Twenty-first-century foresters rely on expertise from a variety of scientific disciplines including dendrology, hydrology, biology and geology to study silviculture, wildlife, soils, insects, plants, disease and tree physiology when creating their forest management plans.
In addition to science, the modern-day timber industry also is incorporating high-tech tools and innovations like LiDar and drones as private forestland owners continue to strive toward maintaining healthy, resilient forests that benefit communities, economy, environment and wildlife. And, once harvested, advanced sawmills use lasers, sensors and computers to increase efficiency, improve worker safety, and optimize each log to create zero waste and utilize every fiber of the tree.
The arrival of new sensing technologies and other innovations have helped to revolutionize every-day forest management, so foresters are able to collect more relevant data to help them achieve “more efficient inventory management” than ever, said University of British Columbia forestry professor Dr. Nicholas Coops. But, Coop noted, that innovation has been a part of working forests since the introduction of the iron ax.
“This link between technology and forestry has always been there,” Coop said. “I think now it just happens to be exploding at the moment.”
Addressing wildfires also has increasingly become a high-tech endeavor, Crosscut reports. Satellite imagery, internet access, drones and information technology (IT) support specialists now are integral to fighting wildfires. National Park Service Wildland Fire Management branch chief Dan Buckley said to Crosscut that “technology has evolved quickly during his 11 years with the Park Service. Drone aircraft, he said, are changing firefighting as much as the advent of the chainsaw did generations ago.”
The Crosscut article goes on the state that drones have the potential to not only improve wildfire management, but also save lives as “unmanned aircraft watch and, increasingly, fight the fires.” Larger remotely controlled drones can deliver supplies to firefighters in the field and reach areas where visibility may be an issue.

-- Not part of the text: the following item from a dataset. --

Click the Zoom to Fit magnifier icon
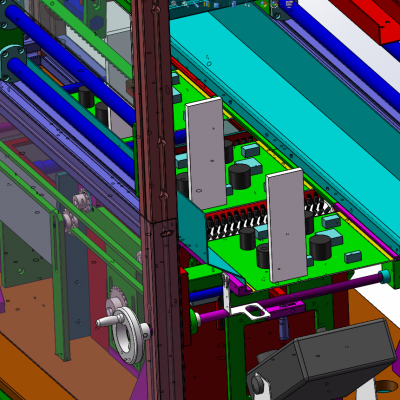 (x=174, y=4)
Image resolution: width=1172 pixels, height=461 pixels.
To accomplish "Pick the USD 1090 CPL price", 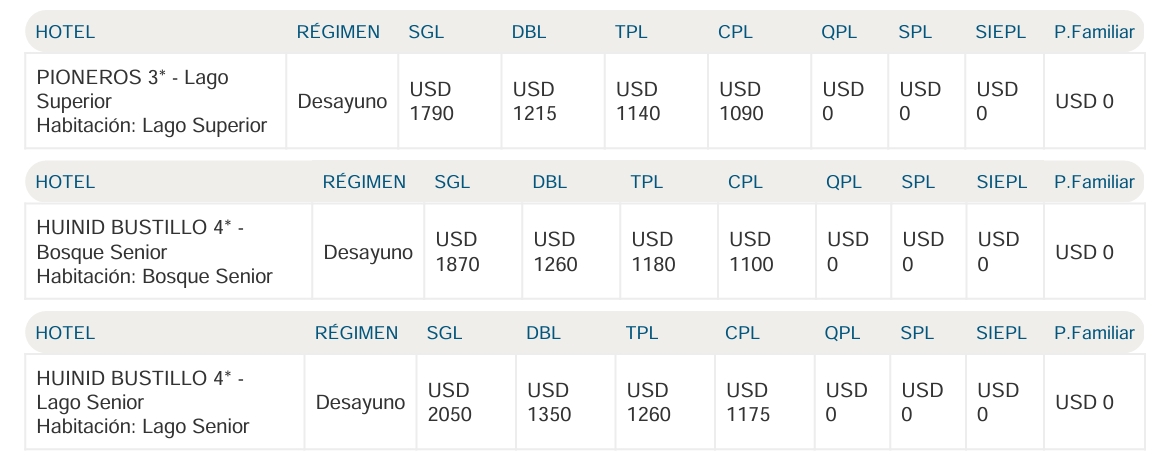I will 741,101.

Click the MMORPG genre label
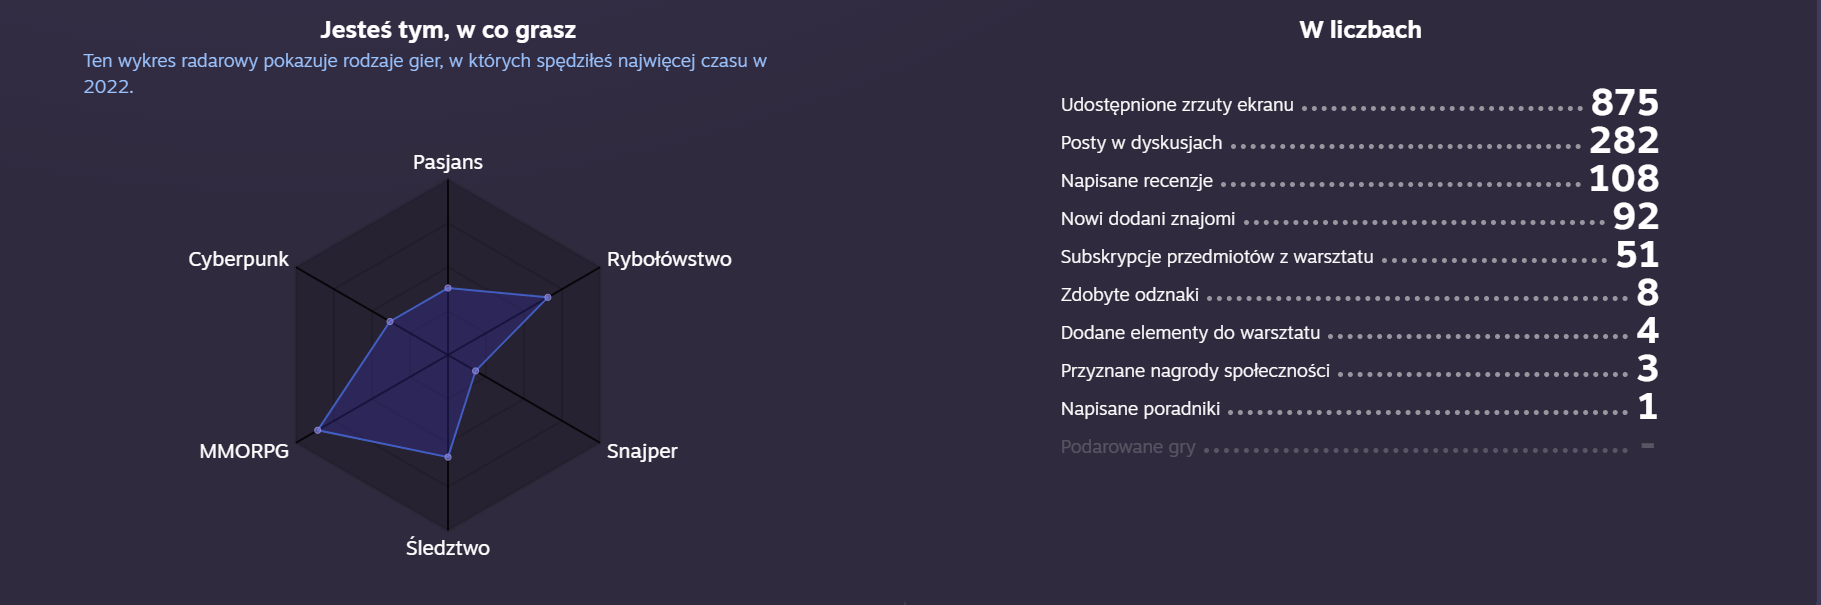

Said Buckley: “Firefighters have been killed in helicopter crashes while lighting controlled burns through a practice known as ‘aerial firing.’ Airborne firefighters use a variety of techniques to ignite fires, including a “ping-pong ball system” dropping small balls filled with chemicals that burst into flames when they hit the ground…We’re finding more and more uses for the [drones] as far as surveillance, recon detection of hotspots and most recently, aerial firing devices, where we don’t have to put a person up in a helicopter [who’s] doing the firing.”